» **WORK REQUEST**: Strip out the pictures and output each remaining line of the data word for word.

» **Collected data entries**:
□ □ □
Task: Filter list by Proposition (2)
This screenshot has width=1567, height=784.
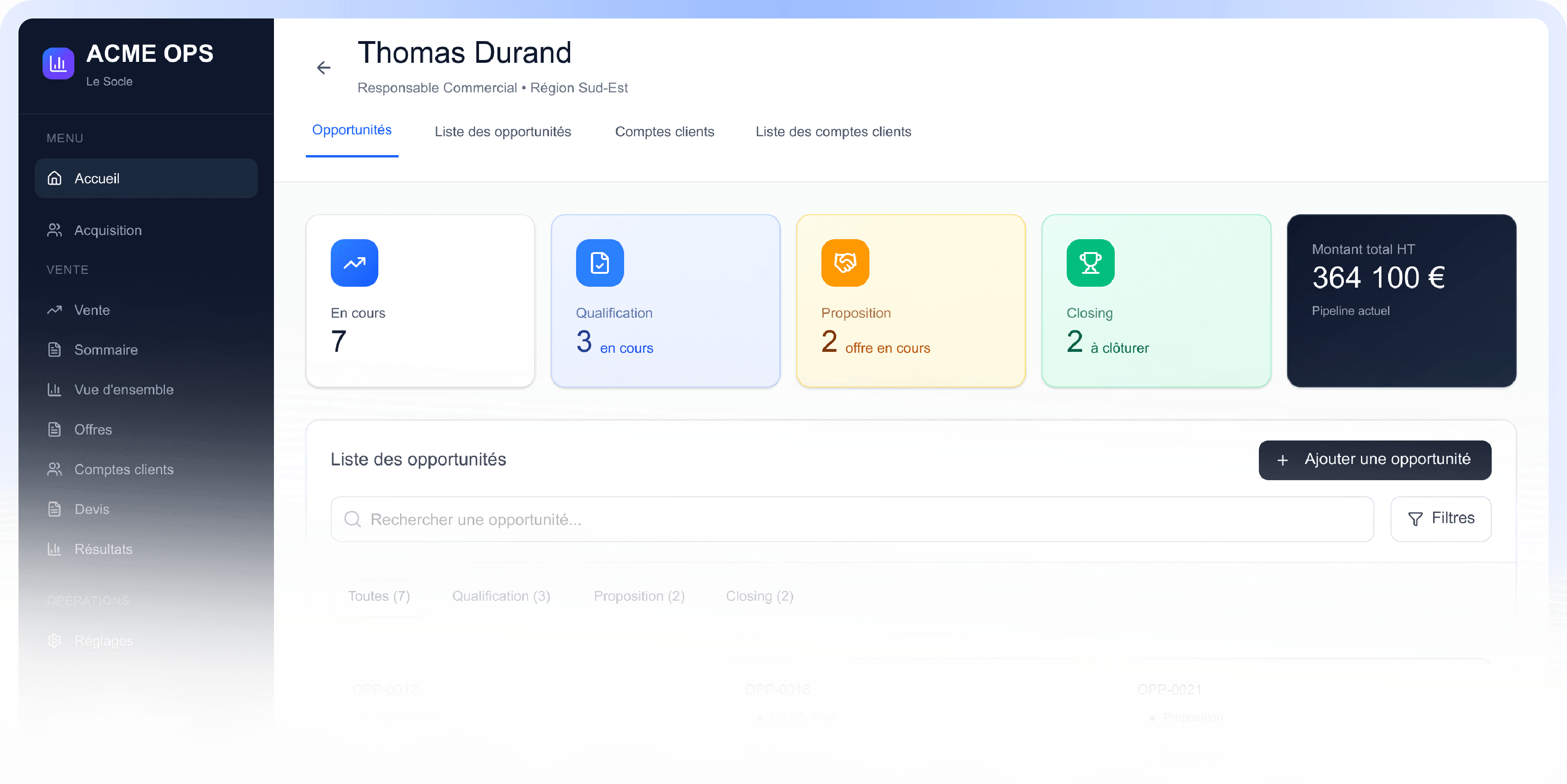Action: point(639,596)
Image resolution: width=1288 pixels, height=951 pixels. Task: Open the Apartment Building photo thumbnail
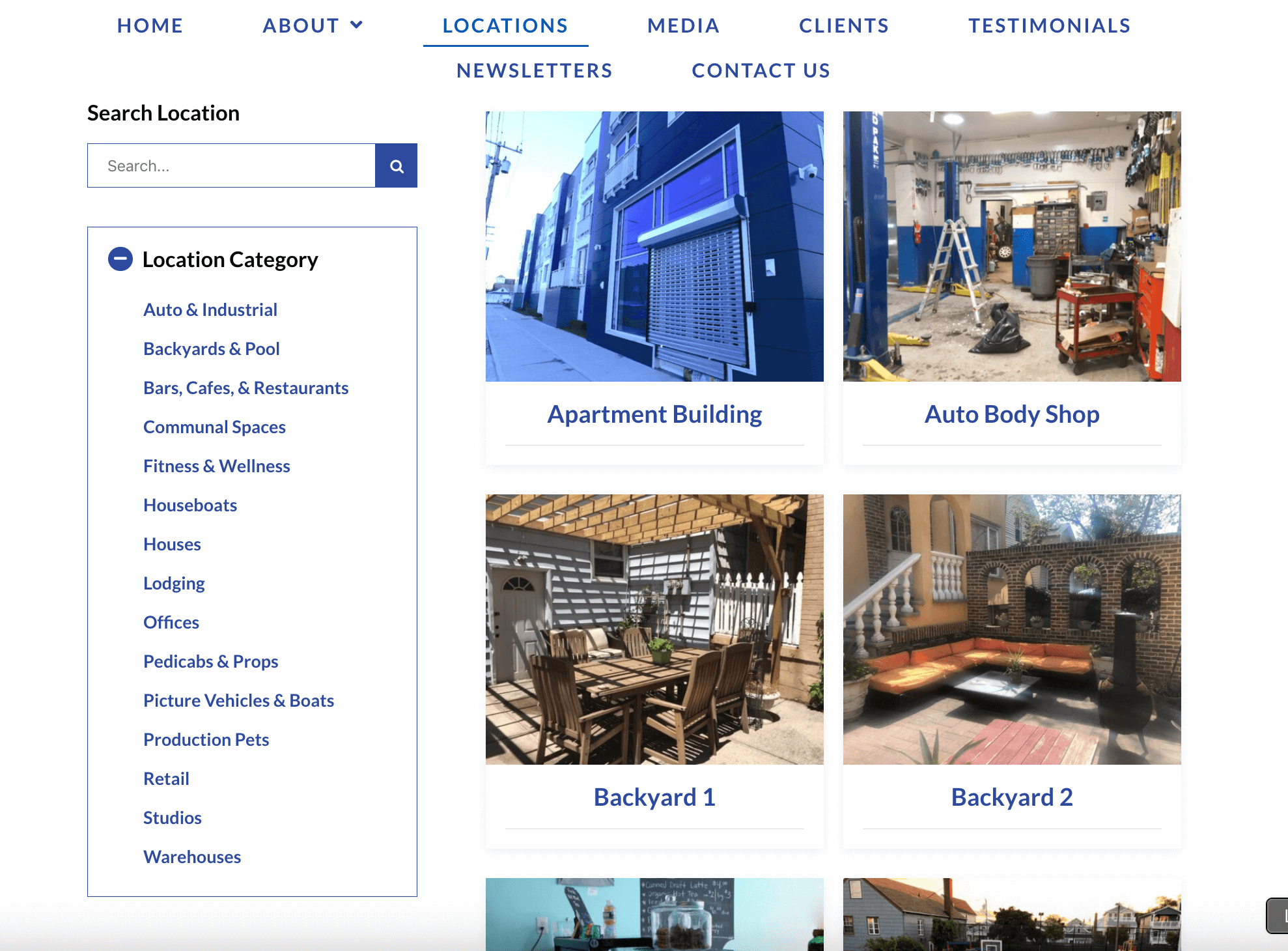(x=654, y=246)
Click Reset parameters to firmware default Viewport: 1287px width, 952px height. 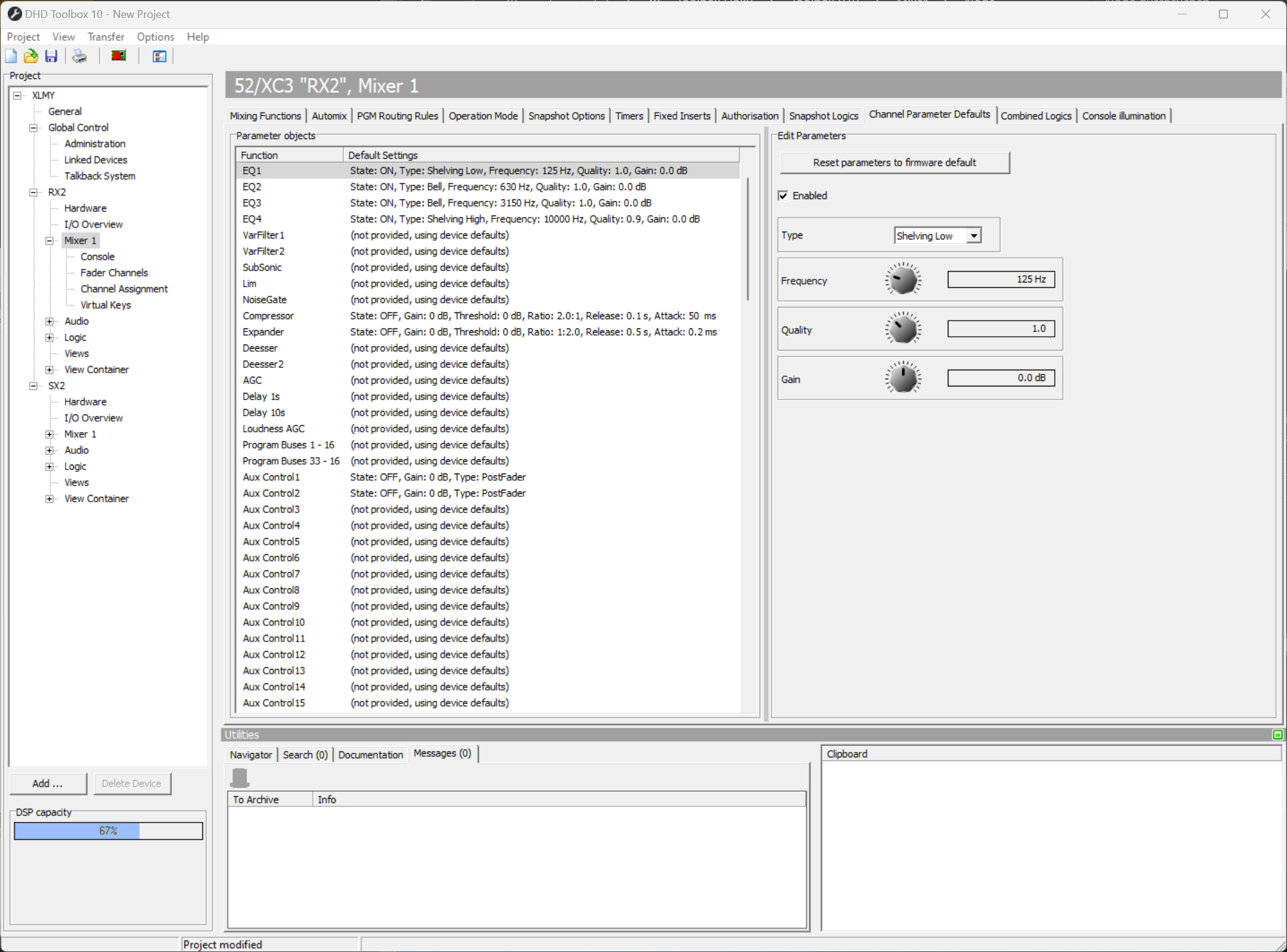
□ □ □
» **RESPONSE TO THE EXERCISE**:
Task: Filter list by Proposition (2)
This screenshot has width=1567, height=784.
Action: point(639,596)
Image resolution: width=1288 pixels, height=951 pixels. Task: Open the Apartment Building photo thumbnail
(x=654, y=246)
Click Reset parameters to firmware default Viewport: 1287px width, 952px height. 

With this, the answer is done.